Talk of compromise, at this point, is pretty empty. Just four months ago, a set of four immigration bills were voted on individually in the Senate and all four were rejected, with Trump's favored plan proving the least popular of the bunch. In the House, Speaker Paul Ryan has agreed to put a pair of Republican-penned proposals up for votes—one more conservative, one a "compromise" with GOP moderates—but these don't seem likely to pass, either. (Republicans are claiming that the compromise bill would end family separations when in fact it would do no such thing.)
If the issue seems complicated, that's largely because the people in charge of the country are misleading the public. Department of Homeland Security boss Kirstjen Nielsen claimed falsely Sunday that, "We do not have a policy of separating families at the border," then defended the practice on Monday by describing it as "enforcing laws passed by Congress.”

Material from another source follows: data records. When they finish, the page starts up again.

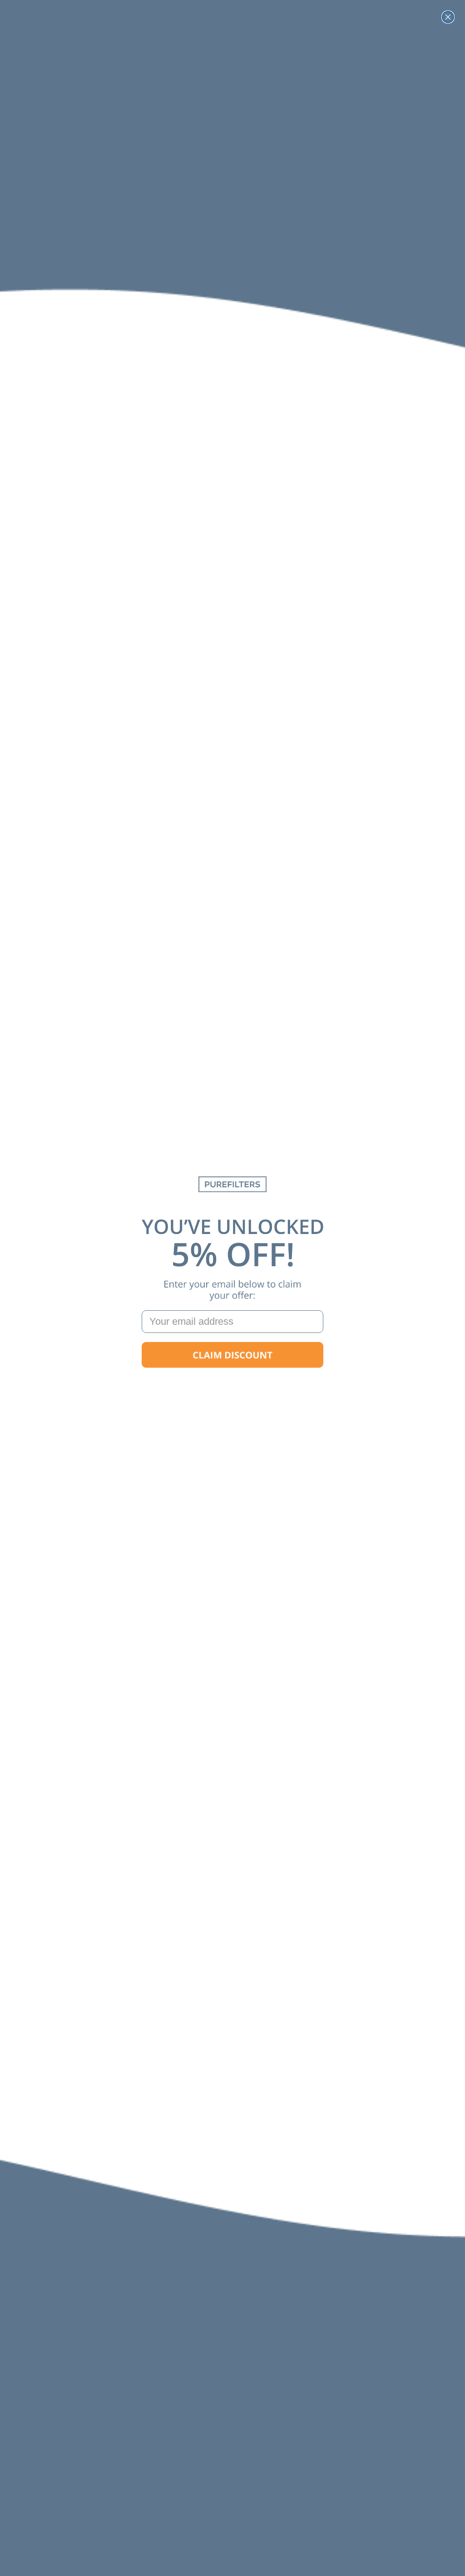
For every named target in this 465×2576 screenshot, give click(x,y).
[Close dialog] (448, 17)
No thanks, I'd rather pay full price (232, 1384)
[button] (232, 1355)
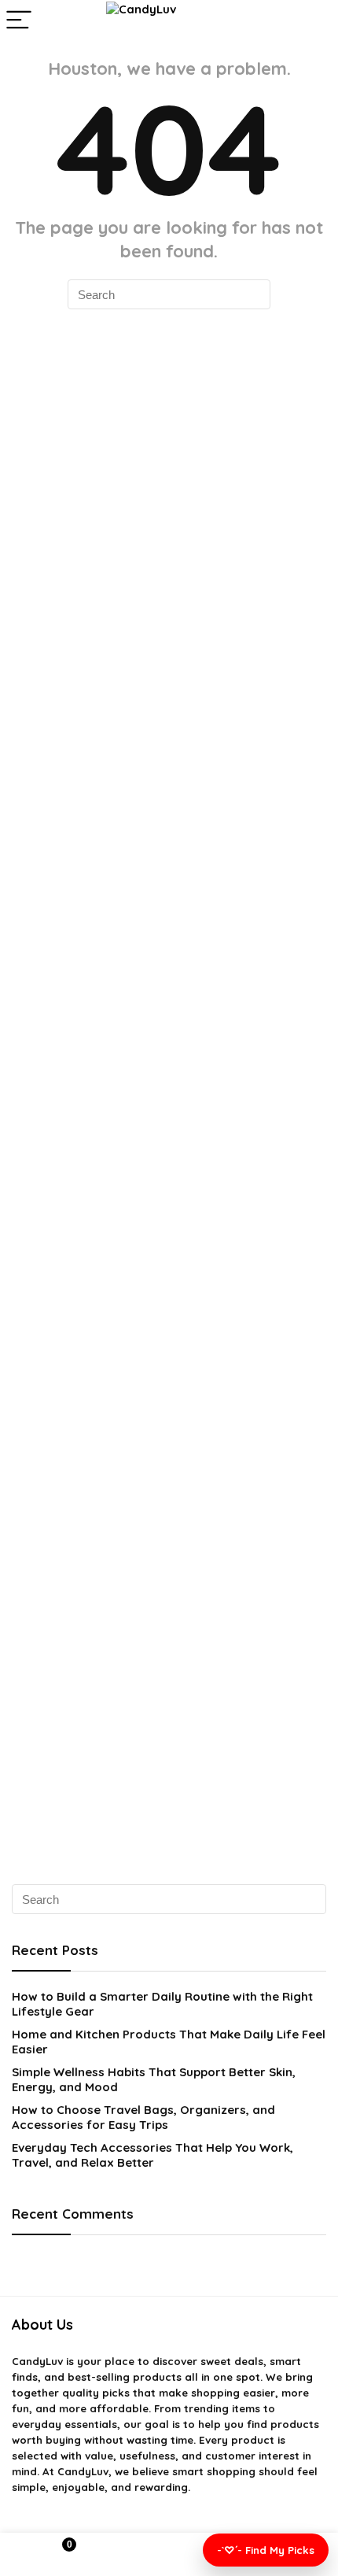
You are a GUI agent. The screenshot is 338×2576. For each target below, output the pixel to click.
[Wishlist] (169, 2554)
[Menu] (19, 21)
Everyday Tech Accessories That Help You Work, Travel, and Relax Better (152, 2155)
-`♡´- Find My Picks (265, 2550)
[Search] (313, 21)
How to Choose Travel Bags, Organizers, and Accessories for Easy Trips (143, 2117)
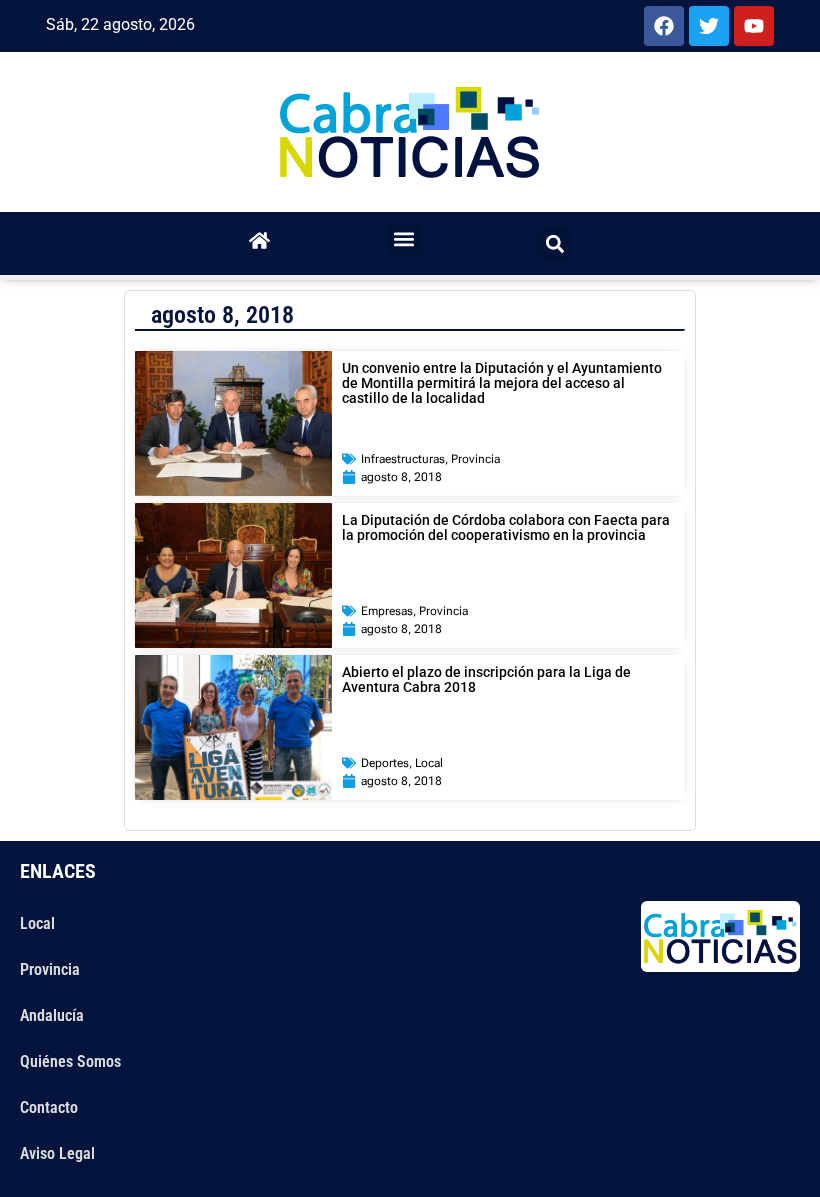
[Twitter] (709, 26)
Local (429, 763)
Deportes (385, 763)
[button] (404, 238)
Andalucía (52, 1015)
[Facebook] (664, 26)
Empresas (387, 611)
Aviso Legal (57, 1153)
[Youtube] (754, 26)
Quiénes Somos (70, 1061)
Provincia (475, 459)
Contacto (49, 1107)
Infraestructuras (403, 459)
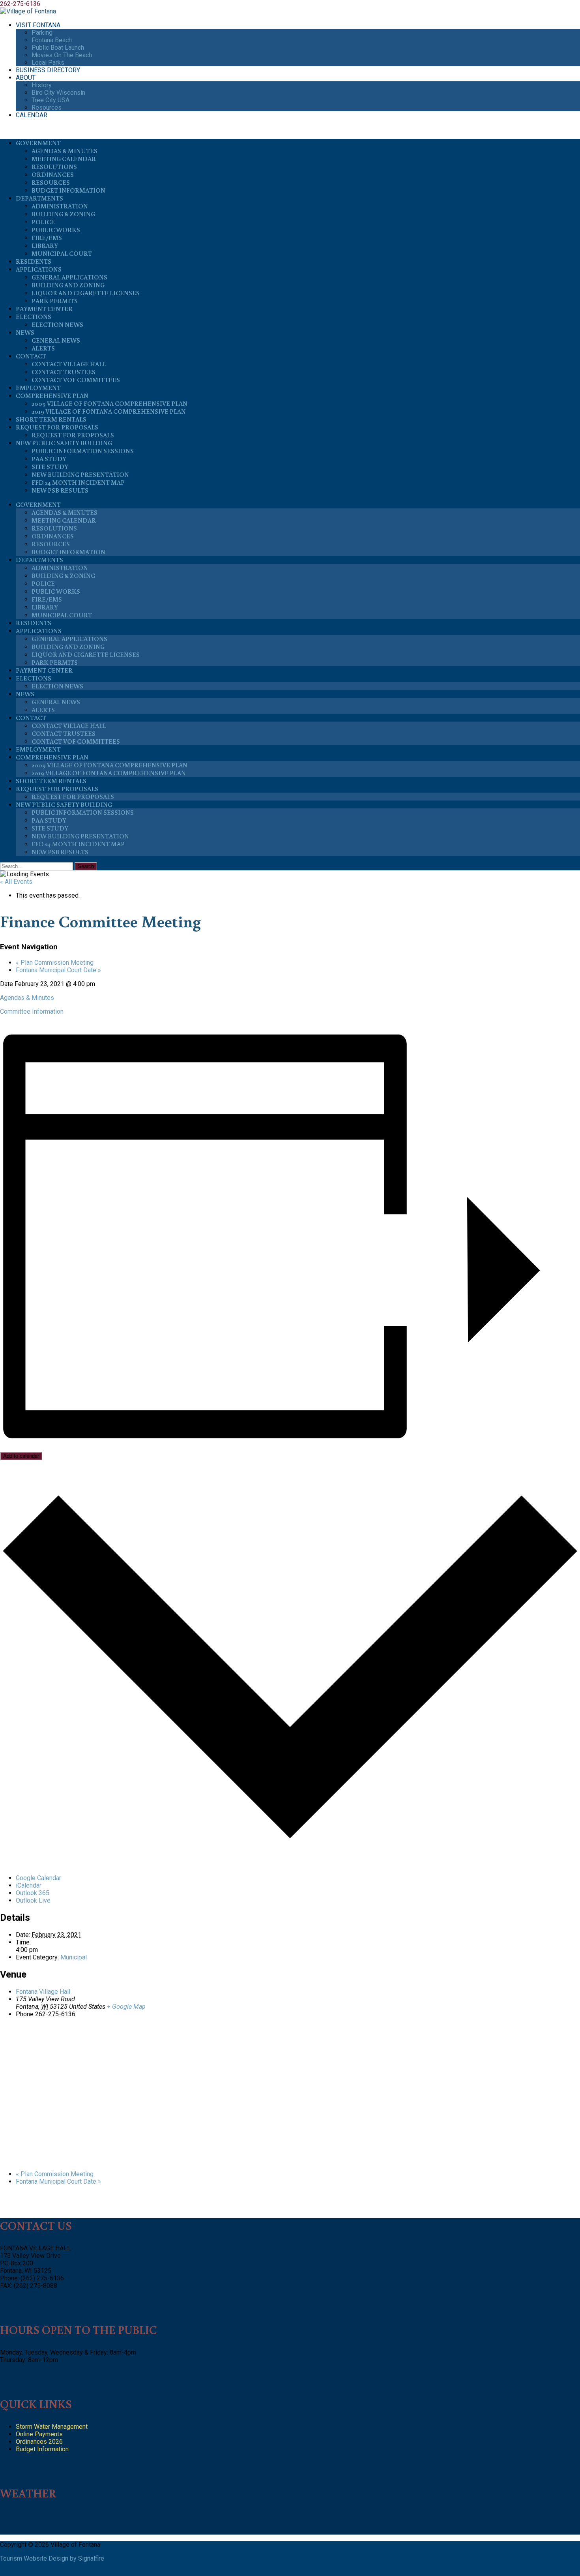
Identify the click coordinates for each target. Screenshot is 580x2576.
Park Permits (55, 301)
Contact (31, 356)
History (42, 85)
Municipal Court (62, 253)
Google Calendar (38, 1878)
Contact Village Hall (69, 364)
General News (56, 340)
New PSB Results (60, 490)
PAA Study (49, 459)
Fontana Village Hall (43, 1991)
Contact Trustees (63, 372)
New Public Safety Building (64, 443)
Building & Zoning (63, 214)
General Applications (69, 277)
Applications (39, 269)
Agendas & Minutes (64, 151)
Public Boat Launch (58, 47)
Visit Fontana (38, 25)
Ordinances (53, 174)
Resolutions (54, 167)
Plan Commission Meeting (55, 962)
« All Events (16, 881)
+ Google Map (126, 2006)
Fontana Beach (52, 40)
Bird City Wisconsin (58, 92)
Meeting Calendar (64, 159)
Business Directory (48, 70)
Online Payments (39, 2434)
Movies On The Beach (62, 55)
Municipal (73, 1957)
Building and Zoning (68, 285)
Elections (33, 317)
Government (38, 143)
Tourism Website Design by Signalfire (52, 2558)
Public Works (56, 230)
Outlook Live (33, 1900)
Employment (38, 388)
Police (43, 222)
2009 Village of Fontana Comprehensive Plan (109, 403)
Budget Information (68, 190)
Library (45, 245)
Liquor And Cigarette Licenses (86, 293)
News (25, 332)
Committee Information (32, 1011)
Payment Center (44, 309)
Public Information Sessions (83, 451)
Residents (33, 261)
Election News (57, 324)
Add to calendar (21, 1456)
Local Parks (48, 62)
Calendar (31, 115)
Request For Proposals (57, 427)
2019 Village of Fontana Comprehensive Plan (109, 411)
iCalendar (28, 1885)
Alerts (43, 348)
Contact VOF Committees (76, 380)
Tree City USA (50, 100)
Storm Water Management (52, 2426)
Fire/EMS (47, 238)
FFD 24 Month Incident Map (78, 482)
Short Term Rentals (51, 419)
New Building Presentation (80, 474)
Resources (47, 107)
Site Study (50, 467)
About (26, 77)
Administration (60, 206)
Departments (39, 198)
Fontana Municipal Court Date (58, 970)
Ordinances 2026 (39, 2441)
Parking (42, 32)
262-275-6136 (20, 3)
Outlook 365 (32, 1893)
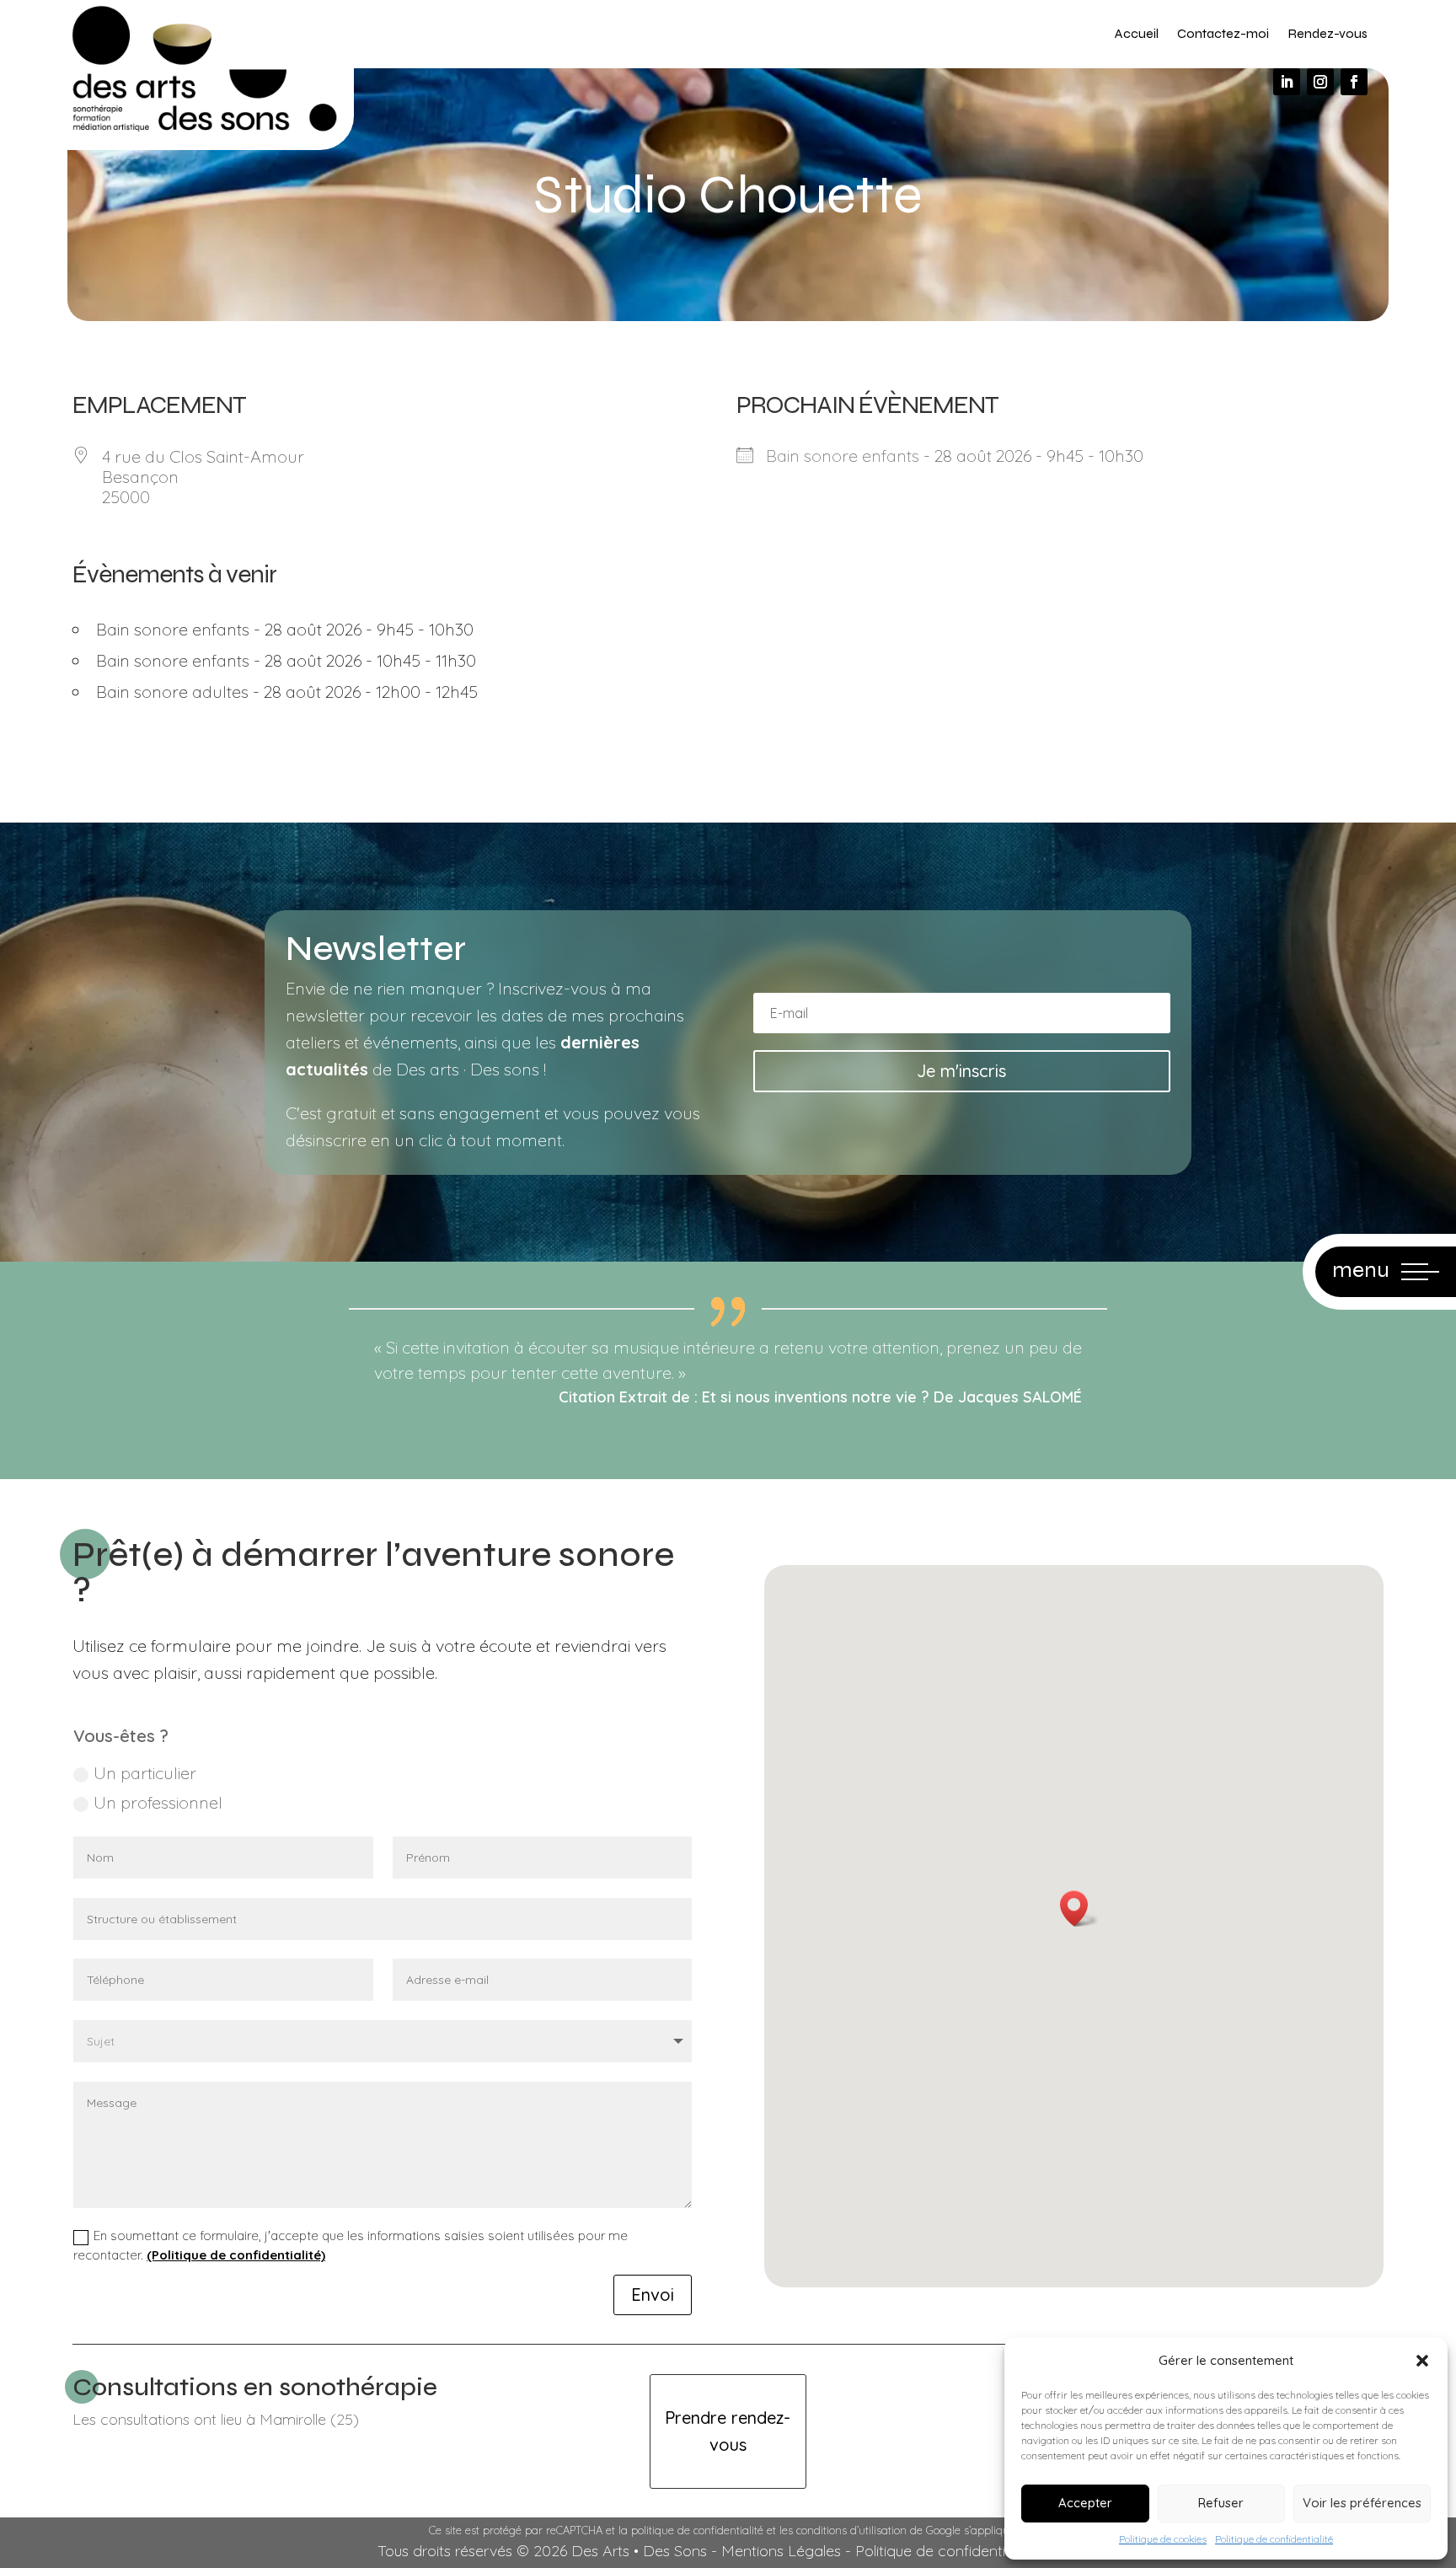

In reality, the Trump administration could stop the separation of families tomorrow if it wanted to. Republicans in Congress, if they were really troubled by all this, could unite with their Democratic colleagues and pass a bill with two-thirds majorities in both houses to change things. That they have not yet is a sign that they are fine with the status quo, no matter how despicable it may be.
There may come a point when Trump's brutal crackdown on immigrants, which encompasses so much more than just family separation, causes moderate Republicans to break from him and actually vote against his agenda. But then again, this episode suggests such a point may not exist. If Republicans have accepted this latest atrocity with barely a whimper, what else will they accept?